Wide receiver depth is significantly stronger. In a typical season there are 30+ wide receivers who can credibly start on a fantasy team. That is why strategies like "Zero RB" (which skips running back entirely in the first two rounds in favor of receivers) have gained traction. The tradeoff: you miss the elite RB tier but have more flexibility at WR later.

Quarterback and tight end should usually wait. In single-QB leagues, there are more startable QBs than starting slots, so you can wait until rounds 8-12 and still get a top-15 producer. Tight end has a clear three-tier system: the elite handful (rounds 2-4), the middle-of-the-pack starters (rounds 8-12), and streamers. Pay up for the elites or wait it out — the middle tier is a trap.

Round-by-round strategy for beginners

Rounds 1-3: This is where you build your foundation. Your goal here is to come out with at least one elite running back and one elite wide receiver. Do not reach for a quarterback or tight end in these rounds unless you are in a TEP or superflex league. Target workhorse backs and alpha receivers — players with a clear path to 300+ touches or 130+ targets.

Rounds 4-7: Fill in your starting lineup. You should leave round seven with a complete starting lineup: a QB, two RBs, three WRs, a TE, a FLEX. The only position you might still be waiting on is a quarterback in a single-QB league. If you have prioritized your starting slots, your bench in the later rounds becomes pure upside hunting.

Rounds 8-12: This is where the biggest hits come from. Look for handcuffs (direct backups to your elite running backs), rookies with ascending roles, and receivers on offenses that should improve. Our preseason sleepers page highlights the best data-driven picks for this range — they are the players most likely to out-earn their draft slot by a round or more.

Rounds 13+: Your last picks should be lottery tickets and handcuffs. Do not draft "safe" here — safe picks are exactly the ones you will drop in Week 3 for a waiver pickup. Target injury returns, rookies with unclear roles, and backup quarterbacks on high-powered offenses. The late rounds are where championships are often won by a single lucky hit.

Mock drafts — why you should do at least three

A mock draft is exactly what it sounds like: a practice draft with no real stakes. Every major fantasy platform lets you run mock drafts against other users or against the computer, and they take about 20-30 minutes each. Doing three of them before your real draft is the single best preparation you can do.

Mock drafts teach you how other managers value players, where tier breaks actually happen, and how your strategy holds up in real time. You will be surprised how often a player you planned to target falls into your lap three rounds later than expected, or how a "consensus" target disappears before you can even sniff him. That calibration is worth everything when the real draft starts.

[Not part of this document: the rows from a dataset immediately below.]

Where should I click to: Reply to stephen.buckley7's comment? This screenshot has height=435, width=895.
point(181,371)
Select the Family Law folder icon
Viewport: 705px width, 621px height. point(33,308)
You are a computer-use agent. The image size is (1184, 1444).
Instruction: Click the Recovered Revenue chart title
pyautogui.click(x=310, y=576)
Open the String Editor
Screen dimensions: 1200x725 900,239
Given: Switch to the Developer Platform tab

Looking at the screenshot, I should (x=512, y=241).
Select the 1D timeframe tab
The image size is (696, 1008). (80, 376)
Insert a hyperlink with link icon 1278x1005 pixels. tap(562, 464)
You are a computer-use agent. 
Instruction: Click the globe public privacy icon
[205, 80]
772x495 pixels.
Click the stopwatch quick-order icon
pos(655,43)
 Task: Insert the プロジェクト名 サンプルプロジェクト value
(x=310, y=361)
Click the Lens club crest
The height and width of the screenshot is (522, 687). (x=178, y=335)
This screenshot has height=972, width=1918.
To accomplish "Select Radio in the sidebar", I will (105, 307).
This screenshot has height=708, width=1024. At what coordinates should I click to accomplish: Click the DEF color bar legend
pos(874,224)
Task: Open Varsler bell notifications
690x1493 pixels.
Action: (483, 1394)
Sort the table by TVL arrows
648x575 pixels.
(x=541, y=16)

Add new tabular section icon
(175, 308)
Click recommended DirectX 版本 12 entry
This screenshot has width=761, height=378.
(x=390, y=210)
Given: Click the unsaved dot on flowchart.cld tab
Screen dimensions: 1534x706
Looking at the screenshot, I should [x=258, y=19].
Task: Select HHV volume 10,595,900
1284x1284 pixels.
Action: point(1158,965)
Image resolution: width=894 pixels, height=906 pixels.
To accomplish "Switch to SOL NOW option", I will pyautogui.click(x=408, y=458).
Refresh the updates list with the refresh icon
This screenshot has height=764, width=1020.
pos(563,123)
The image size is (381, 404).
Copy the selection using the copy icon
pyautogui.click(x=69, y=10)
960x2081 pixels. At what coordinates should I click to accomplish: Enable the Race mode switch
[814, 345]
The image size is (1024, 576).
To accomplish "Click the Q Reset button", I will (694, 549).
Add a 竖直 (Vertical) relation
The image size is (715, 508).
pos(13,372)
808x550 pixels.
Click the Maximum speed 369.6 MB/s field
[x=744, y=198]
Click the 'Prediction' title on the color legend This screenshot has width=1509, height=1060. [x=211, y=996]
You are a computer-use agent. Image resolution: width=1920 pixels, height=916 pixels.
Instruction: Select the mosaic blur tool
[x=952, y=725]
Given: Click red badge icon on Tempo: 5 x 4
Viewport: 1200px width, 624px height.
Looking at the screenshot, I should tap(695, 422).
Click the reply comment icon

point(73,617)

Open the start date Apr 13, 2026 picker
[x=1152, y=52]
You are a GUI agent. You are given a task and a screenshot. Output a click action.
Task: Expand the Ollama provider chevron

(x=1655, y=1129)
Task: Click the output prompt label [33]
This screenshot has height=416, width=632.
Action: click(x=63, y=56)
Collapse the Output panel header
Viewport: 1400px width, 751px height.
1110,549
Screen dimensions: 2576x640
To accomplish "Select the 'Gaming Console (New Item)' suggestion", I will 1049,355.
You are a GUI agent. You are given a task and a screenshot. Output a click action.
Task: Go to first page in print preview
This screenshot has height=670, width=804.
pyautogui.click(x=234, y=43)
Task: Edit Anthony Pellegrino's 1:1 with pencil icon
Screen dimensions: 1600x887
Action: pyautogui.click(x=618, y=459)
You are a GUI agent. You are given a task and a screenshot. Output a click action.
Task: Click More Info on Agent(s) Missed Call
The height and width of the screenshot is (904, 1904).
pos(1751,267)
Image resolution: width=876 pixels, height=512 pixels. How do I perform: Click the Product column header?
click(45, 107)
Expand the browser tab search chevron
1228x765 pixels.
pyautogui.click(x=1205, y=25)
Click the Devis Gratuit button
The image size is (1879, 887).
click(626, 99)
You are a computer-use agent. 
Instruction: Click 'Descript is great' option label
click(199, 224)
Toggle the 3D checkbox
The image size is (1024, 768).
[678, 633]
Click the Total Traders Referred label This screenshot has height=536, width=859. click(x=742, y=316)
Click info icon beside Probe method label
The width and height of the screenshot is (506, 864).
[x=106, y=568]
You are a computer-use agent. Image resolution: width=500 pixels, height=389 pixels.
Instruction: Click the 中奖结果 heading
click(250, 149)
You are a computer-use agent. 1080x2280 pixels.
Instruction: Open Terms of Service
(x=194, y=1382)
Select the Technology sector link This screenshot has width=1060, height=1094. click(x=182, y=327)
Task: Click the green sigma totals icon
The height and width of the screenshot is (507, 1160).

Pay attention to positional runs during mocks. When three quarterbacks come off the board in a 90-second stretch, that is a QB run, and you either need to jump in or actively plan to wait out the rest. Spotting runs and reacting to them is an intermediate skill that mocks teach you faster than reading rankings articles.

Do not panic, trust your board

The single most common rookie mistake on draft day is panic-picking. Someone drafts a quarterback in round five and you immediately feel like you need to grab one too. Do not. If your board said to wait, wait. Scarcity is usually an illusion manufactured by one or two aggressive managers, not a real shift in value.

Build a tiered cheat sheet before the draft and bring it with you. Tiers — groupings of players with similar projected value — matter more than exact rankings. The difference between the 4th and 8th best running back is usually small. The difference between the 8th and 12th is huge. Draft from tiers, not from rank numbers.

When in doubt between two players at the same tier, pick the one with the safer role. A workhorse running back with an uncertain QB is safer than a committee back with a great QB. A target-dominant receiver on a middling offense is safer than a deep threat on a great one. Floor wins leagues more often than ceiling does, especially for beginners.